**Exercise**
Word for word, copy the listing below and leave out its images.
►
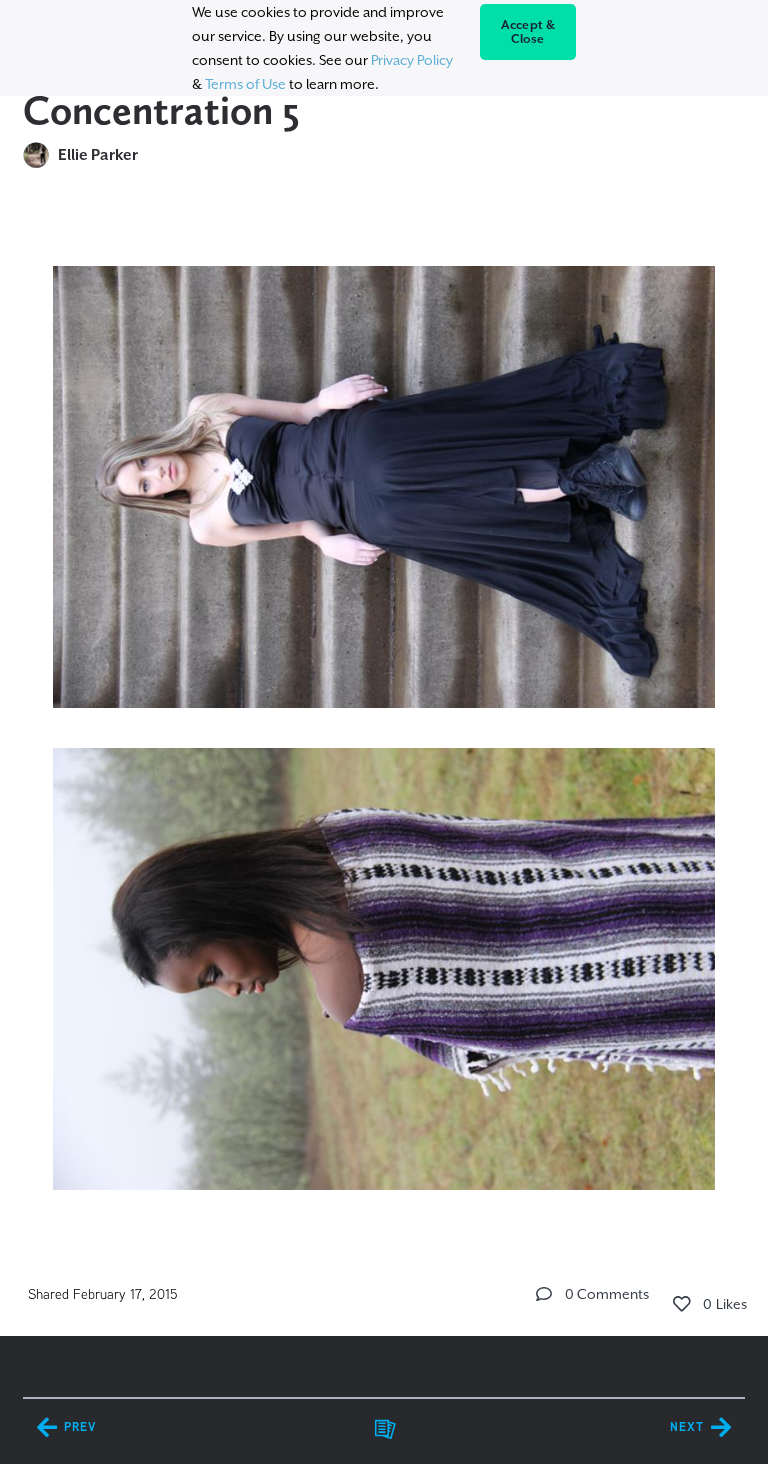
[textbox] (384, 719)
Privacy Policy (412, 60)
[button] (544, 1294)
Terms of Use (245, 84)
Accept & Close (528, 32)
◄
**Task solution**
[textbox] (384, 719)
Privacy Policy (412, 60)
[button] (544, 1294)
Terms of Use (245, 84)
Accept & Close (528, 32)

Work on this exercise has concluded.